Privatização
Professores de espanhol da FFLCH questionam parceria com Santander
Uma declaração assinada por doze professores da Área de Língua Espanhola e Literaturas Espanhola e Hispano-Americana da Faculdade de Filosofia, Letras e Ciências Humanas (FFLCH-USP) questiona a iniciativa da Reitoria de promover o curso “Vale – Espanhol para professores”, organizado por Banco Santander, portal Universia e Instituto Cervantes.
A “facilidade para que empresas privadas ofereçam um serviço com tal abrangência no âmbito da Universidade parece contrastar com os obstáculos que enfrentam […] as áreas que tentam desenvolver, por meio da extensão, uma oferta análoga (no caso, o ensino de uma língua estrangeira à comunidade)”, afirma o documento. “Esses obstáculos são de três ordens: escasso reconhecimento do trabalho da extensão na produtividade dos docentes (tanto por parte da Universidade como das agências de fomento e avaliação), falta de enquadramento jurídico adequado para aqueles que poderiam desenvolver essas tarefas (educadores, monitorias, etc.) e de estratégias que permitam equilibrar a necessidade de sobrevivência dos cursos com o irrenunciável caráter público da Universidade”.
Os professores lembram que no Centro de Línguas da FFLCH “a área de língua espanhola (e muito provavelmente as de outras línguas) aguarda pelo envio de cargos de educadores que, via de regra, não têm chegado, fato que limita a possibilidade de enfrentar o crescimento da demanda”. O “entusiasmo com que o curso ‘Vale’ é promovido”, acrescentam, “contrasta com o desaproveitamento dos valiosos recursos humanos que a própria Universidade gera, que poderiam redundar não apenas em um serviço para a comunidade mas também na pesquisa que surge de todo trabalho de extensão”.
“Generosidade?”
Prosseguem: “Diante da ‘generosidade’ de um banco que aparentemente oferece o ensino de espanhol de forma desinteressada, as instâncias dirigentes da USP poderiam pensar em como empregar essa ajuda aproveitando seus recursos internos […] e em como contribuir para fortalecê-los e para que estes se desenvolvam em boas condições, ao invés de desestimulá-los ‘terceirizando’ o trabalho”.
Outra reflexão dos professores de espanhol da FFLCH envolve “os protagonistas do oferecimento” e “sua recente atuação, no estado de São Paulo”, em relação à implementação da lei 11.161, que torna obrigatório o espanhol no ensino médio.

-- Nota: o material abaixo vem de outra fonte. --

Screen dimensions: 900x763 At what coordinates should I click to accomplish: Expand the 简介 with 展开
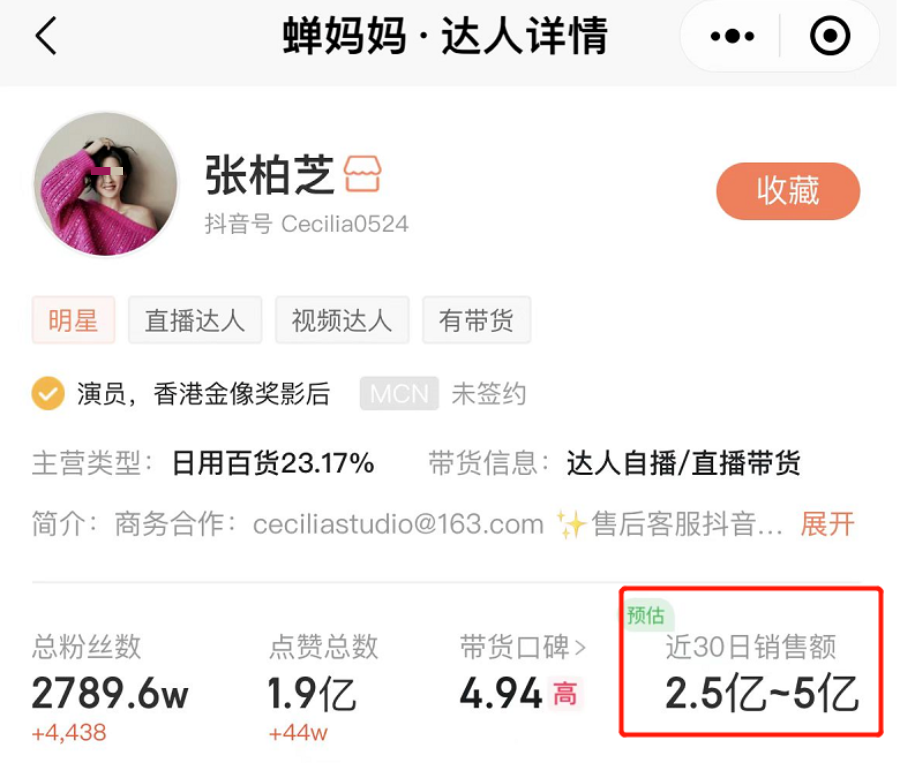tap(827, 523)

Em setembro de 2006, a Secretaria de Estado da Educação (SEE) assinou, junto com Universia, Santander e Instituto Cervantes “um acordo para implementar um projeto chamado ‘Oye’, que tinha como objetivo habilitar milhares de professores de espanhol para a escola brasileira apenas com um curso totalmente à distância de 600 horas” e que “teria a mesma plataforma (AVE) que hoje se oferece no ‘Vale’, só que para habilitar como docentes profissionais sem nenhum conhecimento prévio da língua e sem sequer formação prévia na área de Letras, os já professores da rede pública de outras áreas do conhecimento” (Informativo Adusp 224).
A SEE, explicam os professores, contava com o aval das universidades públicas, mas, diante da rejeição do projeto pelos departamentos de línguas da USP, Unicamp e Unesp, e do “repúdio do professorado paulista em geral, expressado em um manifesto com mais de um milhar de assinaturas”, “desistiu do caráter habilitante do projeto e, atualmente, difunde o curso como extensão”, certificado por “instituições de ensino superior” não especificadas.
Para os autores da declaração, o curso “Vale” “aparece em um preocupante contexto de anúncios de ensino universitário à distância, por parte do governo estadual, que parecem incluir, de modo impreciso, a formação docente, inclusive de ‘línguas’” e portanto “parece-nos oportuno deixar registrado que o projeto ‘Oye’ (…) também mostra a capacidade de insistência dos interesses alheios à comunidade educativa”.